■ **Stored items**:
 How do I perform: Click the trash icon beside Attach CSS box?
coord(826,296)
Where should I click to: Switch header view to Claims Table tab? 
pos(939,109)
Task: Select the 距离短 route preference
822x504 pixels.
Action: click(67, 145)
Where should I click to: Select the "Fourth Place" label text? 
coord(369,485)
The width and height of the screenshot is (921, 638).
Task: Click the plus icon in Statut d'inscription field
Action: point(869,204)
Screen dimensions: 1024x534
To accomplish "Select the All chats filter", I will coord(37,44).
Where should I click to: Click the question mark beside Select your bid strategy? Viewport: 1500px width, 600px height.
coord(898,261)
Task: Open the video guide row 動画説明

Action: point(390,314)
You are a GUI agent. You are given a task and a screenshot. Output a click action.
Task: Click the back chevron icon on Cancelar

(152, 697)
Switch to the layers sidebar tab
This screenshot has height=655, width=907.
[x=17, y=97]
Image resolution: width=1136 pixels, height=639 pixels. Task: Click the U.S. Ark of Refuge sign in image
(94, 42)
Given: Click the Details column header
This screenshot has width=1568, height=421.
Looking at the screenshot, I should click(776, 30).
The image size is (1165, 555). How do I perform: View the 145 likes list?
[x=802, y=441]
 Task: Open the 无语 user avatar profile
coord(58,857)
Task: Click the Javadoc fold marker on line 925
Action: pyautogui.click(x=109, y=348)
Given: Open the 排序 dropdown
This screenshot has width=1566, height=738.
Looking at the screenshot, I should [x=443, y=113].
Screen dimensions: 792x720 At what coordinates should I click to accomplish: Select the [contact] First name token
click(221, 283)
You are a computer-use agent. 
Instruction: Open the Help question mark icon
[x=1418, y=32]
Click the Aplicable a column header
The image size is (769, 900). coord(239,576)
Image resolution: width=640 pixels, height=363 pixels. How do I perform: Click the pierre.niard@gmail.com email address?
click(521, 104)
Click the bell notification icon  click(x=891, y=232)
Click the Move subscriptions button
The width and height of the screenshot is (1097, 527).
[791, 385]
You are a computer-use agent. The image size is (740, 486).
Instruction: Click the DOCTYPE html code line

■ **TASK TO CARRY OUT**: Where a line in the records above contains the string "computer", return that line.

■ **EXERCISE OUTPUT**:
You are a computer-use agent. 
You are a computer-use agent. The image size is (740, 486).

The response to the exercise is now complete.